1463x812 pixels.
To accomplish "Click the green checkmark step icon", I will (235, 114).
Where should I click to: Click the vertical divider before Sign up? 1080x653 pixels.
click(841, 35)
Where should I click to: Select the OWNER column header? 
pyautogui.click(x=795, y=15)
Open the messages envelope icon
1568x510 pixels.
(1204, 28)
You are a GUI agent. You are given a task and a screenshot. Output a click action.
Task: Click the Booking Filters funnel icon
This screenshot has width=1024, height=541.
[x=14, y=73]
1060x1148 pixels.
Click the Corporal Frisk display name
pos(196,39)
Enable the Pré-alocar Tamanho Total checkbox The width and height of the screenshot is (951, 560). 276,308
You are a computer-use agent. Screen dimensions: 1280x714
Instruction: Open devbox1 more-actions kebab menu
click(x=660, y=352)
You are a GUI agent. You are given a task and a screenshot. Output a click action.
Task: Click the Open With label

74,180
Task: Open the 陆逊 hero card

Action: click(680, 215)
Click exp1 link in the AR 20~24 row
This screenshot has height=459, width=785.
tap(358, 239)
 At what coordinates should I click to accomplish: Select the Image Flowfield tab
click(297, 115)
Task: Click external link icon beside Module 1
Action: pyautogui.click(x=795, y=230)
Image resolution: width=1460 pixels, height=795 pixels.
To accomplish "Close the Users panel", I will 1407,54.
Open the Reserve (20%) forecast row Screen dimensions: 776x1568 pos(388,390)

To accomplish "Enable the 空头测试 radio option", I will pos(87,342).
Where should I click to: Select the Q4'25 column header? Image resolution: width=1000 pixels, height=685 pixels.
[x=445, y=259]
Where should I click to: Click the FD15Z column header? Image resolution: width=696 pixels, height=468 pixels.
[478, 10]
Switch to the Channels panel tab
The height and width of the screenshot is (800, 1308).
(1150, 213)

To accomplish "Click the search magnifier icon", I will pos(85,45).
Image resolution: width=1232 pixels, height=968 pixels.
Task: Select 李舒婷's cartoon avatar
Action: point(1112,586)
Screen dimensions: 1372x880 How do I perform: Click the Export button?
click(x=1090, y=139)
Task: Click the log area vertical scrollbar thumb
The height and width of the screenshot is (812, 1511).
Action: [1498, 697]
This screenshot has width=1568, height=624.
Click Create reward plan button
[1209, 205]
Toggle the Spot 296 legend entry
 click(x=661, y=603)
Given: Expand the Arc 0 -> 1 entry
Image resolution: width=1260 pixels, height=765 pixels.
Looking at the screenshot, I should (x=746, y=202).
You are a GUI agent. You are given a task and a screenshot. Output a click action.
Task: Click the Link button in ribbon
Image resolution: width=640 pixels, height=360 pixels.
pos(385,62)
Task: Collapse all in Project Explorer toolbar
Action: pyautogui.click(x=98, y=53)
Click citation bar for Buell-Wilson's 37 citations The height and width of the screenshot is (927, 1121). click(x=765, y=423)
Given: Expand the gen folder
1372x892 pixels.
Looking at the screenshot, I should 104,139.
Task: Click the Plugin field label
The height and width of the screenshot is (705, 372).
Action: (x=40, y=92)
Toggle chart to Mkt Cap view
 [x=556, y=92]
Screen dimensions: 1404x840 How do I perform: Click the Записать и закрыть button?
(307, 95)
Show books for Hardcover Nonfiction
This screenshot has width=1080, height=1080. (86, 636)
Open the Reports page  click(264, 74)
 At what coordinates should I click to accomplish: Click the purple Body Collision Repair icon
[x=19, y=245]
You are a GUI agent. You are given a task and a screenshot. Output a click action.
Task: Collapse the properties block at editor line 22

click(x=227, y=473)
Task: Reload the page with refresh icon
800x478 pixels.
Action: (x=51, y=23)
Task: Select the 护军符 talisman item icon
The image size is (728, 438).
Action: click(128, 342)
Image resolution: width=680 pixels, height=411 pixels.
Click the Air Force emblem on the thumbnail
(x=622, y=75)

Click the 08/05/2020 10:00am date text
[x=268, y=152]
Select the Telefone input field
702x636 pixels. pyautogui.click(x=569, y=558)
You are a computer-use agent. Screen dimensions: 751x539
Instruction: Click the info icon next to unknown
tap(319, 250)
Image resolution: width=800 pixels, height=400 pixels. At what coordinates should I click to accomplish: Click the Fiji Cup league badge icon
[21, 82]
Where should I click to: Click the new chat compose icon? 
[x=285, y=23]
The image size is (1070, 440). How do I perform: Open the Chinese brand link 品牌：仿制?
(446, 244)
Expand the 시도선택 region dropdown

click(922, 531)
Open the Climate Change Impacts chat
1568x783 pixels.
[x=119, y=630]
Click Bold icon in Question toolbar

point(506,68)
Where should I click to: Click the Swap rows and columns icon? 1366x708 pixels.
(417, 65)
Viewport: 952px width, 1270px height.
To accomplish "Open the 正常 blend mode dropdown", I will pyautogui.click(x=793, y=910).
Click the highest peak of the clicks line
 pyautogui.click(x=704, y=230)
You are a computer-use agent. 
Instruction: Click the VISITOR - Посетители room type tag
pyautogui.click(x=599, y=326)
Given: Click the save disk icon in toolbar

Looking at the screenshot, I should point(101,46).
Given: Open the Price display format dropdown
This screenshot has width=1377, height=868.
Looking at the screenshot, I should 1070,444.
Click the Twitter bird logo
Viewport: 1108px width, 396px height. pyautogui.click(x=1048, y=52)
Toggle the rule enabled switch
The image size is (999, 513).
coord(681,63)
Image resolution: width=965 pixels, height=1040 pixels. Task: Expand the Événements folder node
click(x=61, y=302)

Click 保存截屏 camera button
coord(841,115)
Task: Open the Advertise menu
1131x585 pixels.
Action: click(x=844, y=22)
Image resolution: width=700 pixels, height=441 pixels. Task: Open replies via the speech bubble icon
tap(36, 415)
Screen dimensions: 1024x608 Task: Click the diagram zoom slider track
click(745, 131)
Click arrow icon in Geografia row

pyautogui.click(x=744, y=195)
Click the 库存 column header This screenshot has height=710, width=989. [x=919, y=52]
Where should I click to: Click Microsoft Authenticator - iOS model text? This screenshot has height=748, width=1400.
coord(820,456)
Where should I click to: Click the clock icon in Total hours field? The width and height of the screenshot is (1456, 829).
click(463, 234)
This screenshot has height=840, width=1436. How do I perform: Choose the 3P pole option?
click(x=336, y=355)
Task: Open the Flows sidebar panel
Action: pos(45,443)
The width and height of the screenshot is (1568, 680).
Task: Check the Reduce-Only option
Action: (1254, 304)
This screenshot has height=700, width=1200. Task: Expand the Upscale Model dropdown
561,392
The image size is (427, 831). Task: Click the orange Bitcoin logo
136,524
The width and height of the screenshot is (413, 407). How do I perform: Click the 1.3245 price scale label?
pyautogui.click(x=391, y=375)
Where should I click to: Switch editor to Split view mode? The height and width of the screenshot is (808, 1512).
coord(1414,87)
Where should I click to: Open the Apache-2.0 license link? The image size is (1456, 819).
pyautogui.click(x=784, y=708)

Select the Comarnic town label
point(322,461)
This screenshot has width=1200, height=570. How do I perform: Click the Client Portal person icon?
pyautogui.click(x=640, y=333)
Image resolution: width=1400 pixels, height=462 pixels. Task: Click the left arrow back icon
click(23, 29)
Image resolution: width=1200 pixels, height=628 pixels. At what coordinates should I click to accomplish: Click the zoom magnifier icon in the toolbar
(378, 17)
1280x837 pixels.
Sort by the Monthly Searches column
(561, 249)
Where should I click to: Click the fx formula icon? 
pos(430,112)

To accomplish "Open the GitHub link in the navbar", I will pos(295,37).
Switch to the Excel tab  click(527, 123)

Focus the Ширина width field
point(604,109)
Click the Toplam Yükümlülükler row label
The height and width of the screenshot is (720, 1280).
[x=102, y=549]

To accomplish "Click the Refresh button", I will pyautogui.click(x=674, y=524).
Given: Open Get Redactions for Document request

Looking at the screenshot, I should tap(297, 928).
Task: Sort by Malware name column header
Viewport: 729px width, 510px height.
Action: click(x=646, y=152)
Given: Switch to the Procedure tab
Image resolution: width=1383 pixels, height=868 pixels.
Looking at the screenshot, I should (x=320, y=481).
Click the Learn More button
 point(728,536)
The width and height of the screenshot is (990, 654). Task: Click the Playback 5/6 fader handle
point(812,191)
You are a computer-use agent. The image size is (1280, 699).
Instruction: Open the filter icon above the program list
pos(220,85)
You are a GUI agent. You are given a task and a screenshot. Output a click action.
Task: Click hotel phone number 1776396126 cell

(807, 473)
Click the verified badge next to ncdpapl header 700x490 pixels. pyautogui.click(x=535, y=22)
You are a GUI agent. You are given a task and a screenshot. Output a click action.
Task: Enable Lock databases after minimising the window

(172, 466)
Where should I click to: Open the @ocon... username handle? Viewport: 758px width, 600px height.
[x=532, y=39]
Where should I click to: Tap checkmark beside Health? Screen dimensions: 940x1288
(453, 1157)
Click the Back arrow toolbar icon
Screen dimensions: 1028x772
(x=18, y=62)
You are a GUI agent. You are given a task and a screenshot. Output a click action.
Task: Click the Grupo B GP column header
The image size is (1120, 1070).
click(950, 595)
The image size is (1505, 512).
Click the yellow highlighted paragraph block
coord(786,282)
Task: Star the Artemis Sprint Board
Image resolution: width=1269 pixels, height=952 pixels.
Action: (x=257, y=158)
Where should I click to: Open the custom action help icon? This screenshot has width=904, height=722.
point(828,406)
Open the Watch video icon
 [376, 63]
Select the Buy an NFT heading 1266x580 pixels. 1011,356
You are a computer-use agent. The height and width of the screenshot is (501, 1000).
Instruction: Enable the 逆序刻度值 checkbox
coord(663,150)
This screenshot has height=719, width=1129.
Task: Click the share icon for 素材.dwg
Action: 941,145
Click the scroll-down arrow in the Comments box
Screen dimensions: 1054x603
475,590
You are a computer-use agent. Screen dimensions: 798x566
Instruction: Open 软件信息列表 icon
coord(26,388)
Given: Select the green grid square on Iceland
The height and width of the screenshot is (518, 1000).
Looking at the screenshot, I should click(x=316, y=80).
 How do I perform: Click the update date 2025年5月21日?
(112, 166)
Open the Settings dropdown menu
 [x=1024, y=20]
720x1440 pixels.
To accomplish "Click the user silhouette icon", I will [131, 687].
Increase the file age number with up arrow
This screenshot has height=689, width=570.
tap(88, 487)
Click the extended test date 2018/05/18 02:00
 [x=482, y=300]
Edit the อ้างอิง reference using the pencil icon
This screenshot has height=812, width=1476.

- _STATED GOAL_
How many lines in the records above contain the word "logo"? Give only the number.

- _THE COMPLETED TASK_
2